About this task: All entries below are to be returned exactly, with pictures left out.

*** Information supplied Section Begins ***

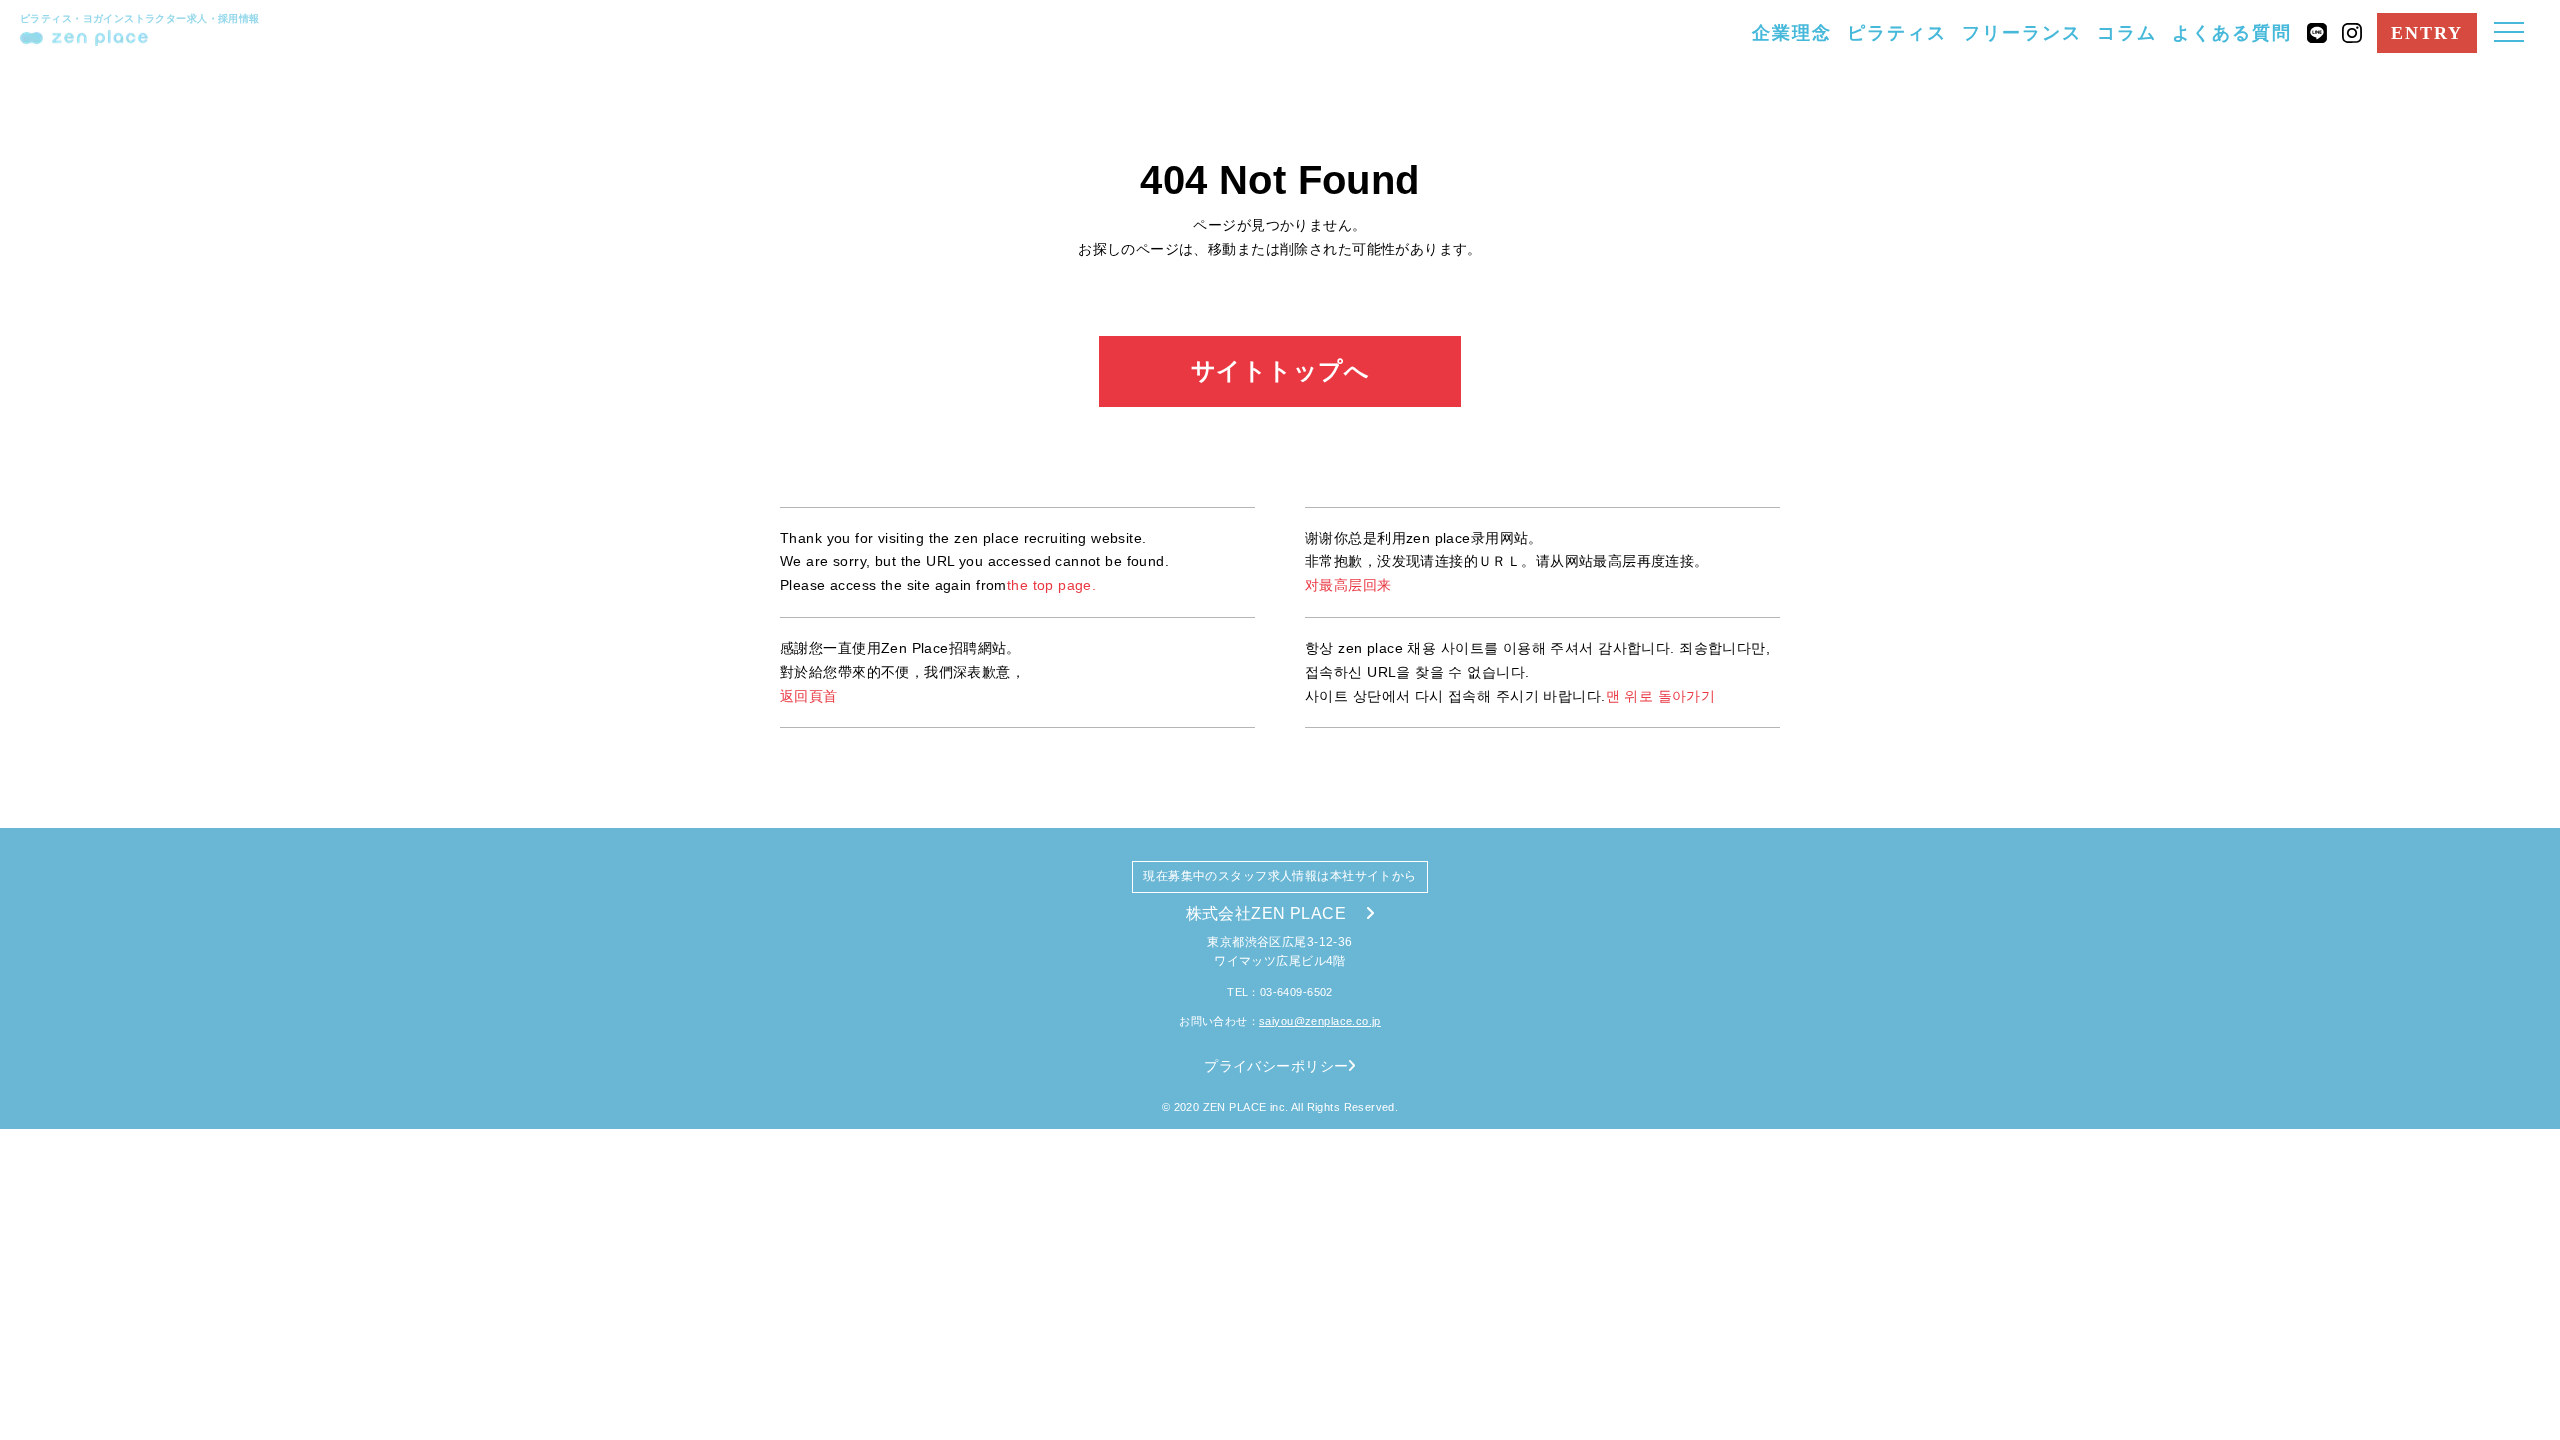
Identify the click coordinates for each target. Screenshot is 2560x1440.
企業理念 (1792, 33)
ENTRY (2427, 33)
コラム (2127, 33)
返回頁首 (809, 696)
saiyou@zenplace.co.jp (1320, 1021)
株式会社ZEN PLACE (1266, 913)
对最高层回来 (1348, 585)
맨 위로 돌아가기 (1661, 696)
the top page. (1051, 585)
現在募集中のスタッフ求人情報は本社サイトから (1279, 876)
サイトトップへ (1280, 370)
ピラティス (1897, 33)
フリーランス (2022, 33)
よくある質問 (2232, 33)
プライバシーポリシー (1276, 1066)
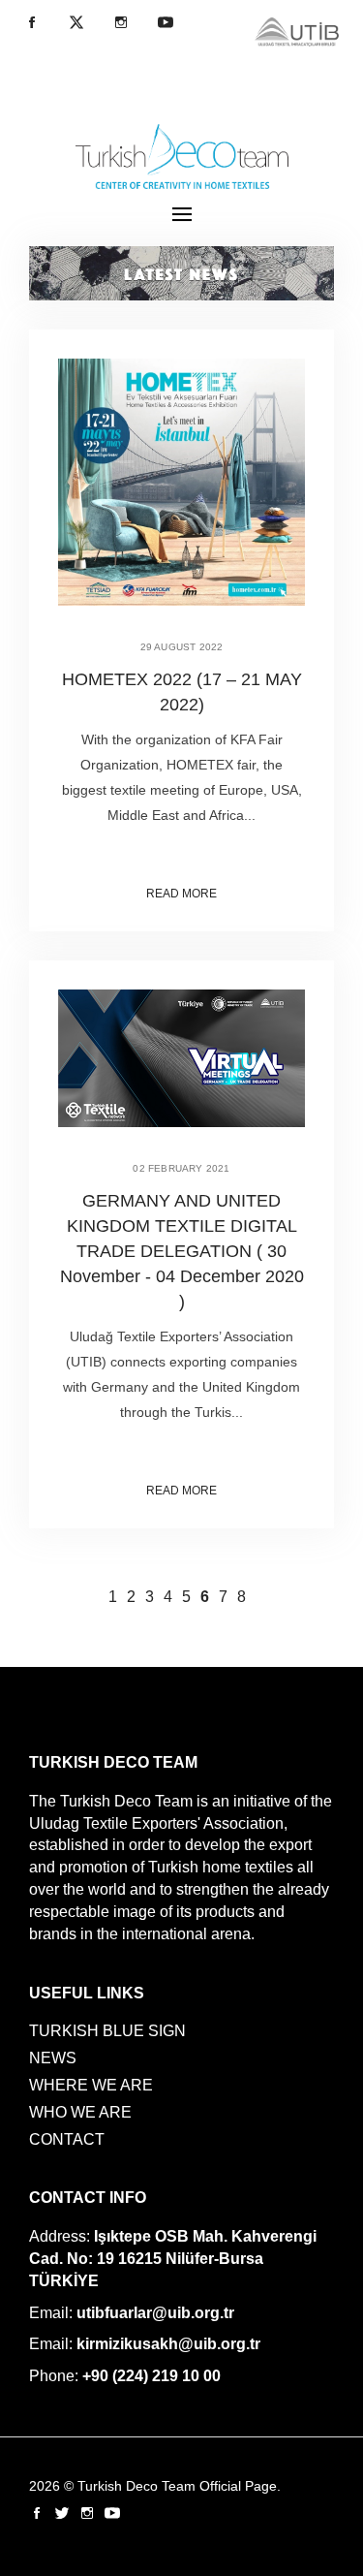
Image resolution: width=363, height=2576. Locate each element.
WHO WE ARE (80, 2112)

*** Information supplied Section Ends ***

Answer space:
Identify the click coordinates for each target. Screenshot is 2560x1440.
企業理念 (1792, 33)
ENTRY (2427, 33)
コラム (2127, 33)
返回頁首 (809, 696)
saiyou@zenplace.co.jp (1320, 1021)
株式会社ZEN PLACE (1266, 913)
对最高层回来 (1348, 585)
맨 위로 돌아가기 (1661, 696)
the top page. (1051, 585)
現在募集中のスタッフ求人情報は本社サイトから (1279, 876)
サイトトップへ (1280, 370)
ピラティス (1897, 33)
フリーランス (2022, 33)
よくある質問 (2232, 33)
プライバシーポリシー (1276, 1066)
Image resolution: width=363, height=2576. Locate each element.
WHO WE ARE (80, 2112)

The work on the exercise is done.